Workshops Just an illusion
Hugues Reip
Several works in the exhibition L’Évasion play with our perception of reality. Games of scale, perspective, and pareidolia fill Hugues Reip’s work, which is strongly influenced by the dreamlike worlds of Lewis Carroll and Jonathan Swift.
Based on the works Black Sheeps, Les Pistils, 0,25, and Flowers, the first workshop approaches photography by defining a frame and a setting to work on the point of view, the play of perspective, and the different planes of an image. By optical illusion, the proportions are reversed. The kids also put themselves on stage to become a giant or a microscopic being. The students recreate a world of the infinitely small in which the giants are actually tiny, and vice versa.
The second workshop takes as its starting point the work Night Music (Deep) (à Öyvind Fahlström), in which hybrid magnetized figures at the crossroads of the animal, vegetable and mineral kingdoms form a surreal constellation floating in a midnight blue evoking sometimes the depths of the sea, sometimes the sky.

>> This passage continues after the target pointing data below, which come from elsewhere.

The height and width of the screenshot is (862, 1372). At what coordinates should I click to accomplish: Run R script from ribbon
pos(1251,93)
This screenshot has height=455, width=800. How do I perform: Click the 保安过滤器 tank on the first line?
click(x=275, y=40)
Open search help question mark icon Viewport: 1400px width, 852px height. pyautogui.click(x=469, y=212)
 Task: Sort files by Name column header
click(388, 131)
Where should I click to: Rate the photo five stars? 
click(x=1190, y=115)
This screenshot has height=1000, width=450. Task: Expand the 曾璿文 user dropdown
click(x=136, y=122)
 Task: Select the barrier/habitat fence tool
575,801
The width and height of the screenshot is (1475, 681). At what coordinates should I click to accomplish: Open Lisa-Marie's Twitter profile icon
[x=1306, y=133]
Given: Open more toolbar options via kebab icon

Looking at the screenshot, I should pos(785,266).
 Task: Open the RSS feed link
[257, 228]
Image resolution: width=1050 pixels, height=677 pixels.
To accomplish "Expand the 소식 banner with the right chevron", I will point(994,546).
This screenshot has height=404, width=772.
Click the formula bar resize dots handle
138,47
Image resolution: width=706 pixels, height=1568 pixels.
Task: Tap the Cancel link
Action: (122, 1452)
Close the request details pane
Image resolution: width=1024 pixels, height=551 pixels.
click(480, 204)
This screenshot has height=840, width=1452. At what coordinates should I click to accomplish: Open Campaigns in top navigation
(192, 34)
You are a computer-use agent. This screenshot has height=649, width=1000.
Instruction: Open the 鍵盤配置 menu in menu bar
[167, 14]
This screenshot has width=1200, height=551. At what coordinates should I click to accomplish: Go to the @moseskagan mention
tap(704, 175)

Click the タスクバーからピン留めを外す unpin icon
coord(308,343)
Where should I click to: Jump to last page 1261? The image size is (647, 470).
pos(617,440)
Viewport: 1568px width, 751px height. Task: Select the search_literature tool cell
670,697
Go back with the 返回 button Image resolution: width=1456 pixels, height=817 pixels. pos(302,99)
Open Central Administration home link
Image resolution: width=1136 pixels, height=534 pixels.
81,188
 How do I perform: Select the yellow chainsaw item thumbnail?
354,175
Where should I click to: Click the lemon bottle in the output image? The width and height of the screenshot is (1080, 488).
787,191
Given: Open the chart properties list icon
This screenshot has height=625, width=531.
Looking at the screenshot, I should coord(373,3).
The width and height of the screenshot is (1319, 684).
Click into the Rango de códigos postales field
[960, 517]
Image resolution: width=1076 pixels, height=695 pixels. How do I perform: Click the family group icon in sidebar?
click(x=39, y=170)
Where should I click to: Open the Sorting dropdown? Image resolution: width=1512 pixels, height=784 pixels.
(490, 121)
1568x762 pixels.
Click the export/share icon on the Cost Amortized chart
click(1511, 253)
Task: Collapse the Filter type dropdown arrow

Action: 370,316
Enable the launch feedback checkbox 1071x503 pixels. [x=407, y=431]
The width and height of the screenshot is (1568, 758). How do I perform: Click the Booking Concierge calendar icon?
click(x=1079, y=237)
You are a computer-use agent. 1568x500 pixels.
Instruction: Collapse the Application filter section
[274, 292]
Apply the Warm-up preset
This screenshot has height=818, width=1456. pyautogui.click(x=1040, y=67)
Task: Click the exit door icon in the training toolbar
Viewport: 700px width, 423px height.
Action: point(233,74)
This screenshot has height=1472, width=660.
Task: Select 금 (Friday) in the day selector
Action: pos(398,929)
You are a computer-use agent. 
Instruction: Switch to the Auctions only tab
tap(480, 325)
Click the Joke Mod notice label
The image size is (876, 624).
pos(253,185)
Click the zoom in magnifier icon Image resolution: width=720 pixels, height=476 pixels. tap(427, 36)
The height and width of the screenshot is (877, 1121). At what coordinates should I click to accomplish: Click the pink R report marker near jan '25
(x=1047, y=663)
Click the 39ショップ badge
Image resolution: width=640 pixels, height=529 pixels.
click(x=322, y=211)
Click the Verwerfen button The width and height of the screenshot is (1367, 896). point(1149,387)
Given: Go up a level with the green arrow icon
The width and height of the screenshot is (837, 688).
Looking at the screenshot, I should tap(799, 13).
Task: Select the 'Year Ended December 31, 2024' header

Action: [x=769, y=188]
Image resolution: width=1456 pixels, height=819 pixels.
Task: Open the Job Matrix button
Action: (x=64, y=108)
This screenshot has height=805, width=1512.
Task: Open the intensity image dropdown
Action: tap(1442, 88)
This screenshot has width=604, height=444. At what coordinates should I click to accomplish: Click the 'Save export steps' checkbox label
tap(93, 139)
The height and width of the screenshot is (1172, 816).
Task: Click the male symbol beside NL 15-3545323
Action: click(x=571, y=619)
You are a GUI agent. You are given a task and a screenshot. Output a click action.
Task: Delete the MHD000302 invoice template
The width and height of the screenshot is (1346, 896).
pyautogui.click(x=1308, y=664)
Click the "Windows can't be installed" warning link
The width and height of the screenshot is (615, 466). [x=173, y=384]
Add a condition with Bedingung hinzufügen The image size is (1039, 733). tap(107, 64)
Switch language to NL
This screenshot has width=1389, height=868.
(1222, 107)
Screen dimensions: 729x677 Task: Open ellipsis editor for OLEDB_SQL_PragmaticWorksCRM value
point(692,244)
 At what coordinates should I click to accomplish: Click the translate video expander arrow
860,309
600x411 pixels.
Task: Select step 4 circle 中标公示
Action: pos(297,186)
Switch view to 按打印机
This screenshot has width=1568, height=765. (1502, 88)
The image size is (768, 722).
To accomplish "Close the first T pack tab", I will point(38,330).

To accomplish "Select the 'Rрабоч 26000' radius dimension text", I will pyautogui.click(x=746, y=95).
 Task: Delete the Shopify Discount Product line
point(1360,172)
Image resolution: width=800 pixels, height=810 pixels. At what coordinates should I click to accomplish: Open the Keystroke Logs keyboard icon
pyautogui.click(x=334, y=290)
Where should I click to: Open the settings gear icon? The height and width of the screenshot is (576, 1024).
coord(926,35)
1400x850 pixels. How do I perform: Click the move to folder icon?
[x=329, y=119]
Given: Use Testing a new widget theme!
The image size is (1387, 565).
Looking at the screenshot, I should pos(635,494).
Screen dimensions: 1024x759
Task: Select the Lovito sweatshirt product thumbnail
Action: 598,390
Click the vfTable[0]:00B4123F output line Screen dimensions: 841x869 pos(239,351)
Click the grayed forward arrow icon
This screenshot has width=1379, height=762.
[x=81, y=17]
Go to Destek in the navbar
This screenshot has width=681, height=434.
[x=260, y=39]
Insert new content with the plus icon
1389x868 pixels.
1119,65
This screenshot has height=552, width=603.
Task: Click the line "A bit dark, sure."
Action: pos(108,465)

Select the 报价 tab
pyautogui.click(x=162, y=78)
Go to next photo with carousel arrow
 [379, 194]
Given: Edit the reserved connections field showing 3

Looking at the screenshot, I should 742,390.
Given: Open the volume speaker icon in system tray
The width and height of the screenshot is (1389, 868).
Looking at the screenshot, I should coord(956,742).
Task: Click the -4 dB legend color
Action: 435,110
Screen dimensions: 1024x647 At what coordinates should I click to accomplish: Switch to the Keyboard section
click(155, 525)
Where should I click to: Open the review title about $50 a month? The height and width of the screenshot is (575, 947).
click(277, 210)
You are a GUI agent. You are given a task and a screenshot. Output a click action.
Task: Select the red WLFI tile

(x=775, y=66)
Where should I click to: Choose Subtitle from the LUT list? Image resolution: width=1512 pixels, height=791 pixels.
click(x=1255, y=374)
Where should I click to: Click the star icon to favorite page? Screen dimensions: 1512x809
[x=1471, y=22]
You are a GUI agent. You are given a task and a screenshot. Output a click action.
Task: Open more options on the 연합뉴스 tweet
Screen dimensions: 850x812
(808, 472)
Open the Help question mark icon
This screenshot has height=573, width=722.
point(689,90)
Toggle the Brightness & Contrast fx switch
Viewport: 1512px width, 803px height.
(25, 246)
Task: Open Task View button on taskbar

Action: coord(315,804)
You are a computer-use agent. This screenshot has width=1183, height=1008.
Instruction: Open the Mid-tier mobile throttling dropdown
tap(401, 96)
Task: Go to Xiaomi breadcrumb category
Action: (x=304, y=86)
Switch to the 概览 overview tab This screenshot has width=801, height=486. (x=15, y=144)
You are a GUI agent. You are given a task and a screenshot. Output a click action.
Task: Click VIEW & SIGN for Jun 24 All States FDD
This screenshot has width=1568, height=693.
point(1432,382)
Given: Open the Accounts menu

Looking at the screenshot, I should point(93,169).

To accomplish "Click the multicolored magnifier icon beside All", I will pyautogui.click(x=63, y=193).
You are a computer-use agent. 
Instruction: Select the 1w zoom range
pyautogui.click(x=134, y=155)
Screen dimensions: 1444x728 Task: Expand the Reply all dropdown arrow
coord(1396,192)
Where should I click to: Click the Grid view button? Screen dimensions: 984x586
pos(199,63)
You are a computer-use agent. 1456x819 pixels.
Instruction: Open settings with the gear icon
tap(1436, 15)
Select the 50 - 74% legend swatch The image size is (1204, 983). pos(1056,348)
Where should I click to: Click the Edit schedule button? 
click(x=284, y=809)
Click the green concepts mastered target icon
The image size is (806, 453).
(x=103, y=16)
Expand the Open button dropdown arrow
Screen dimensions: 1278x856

By cutting out shapes from sheets of colored paper at random, without trying to represent something specifically, students recompose shapes that “remind one of”. These are pareidolies, optical illusions that consist of associating a shapeless and ambiguous visual stimulus with a clear and identifiable element, often a human or animal form. Also present in the exhibition L’Évasion, the sculpture L’Orque which represents a rock, is an example of pareidolia.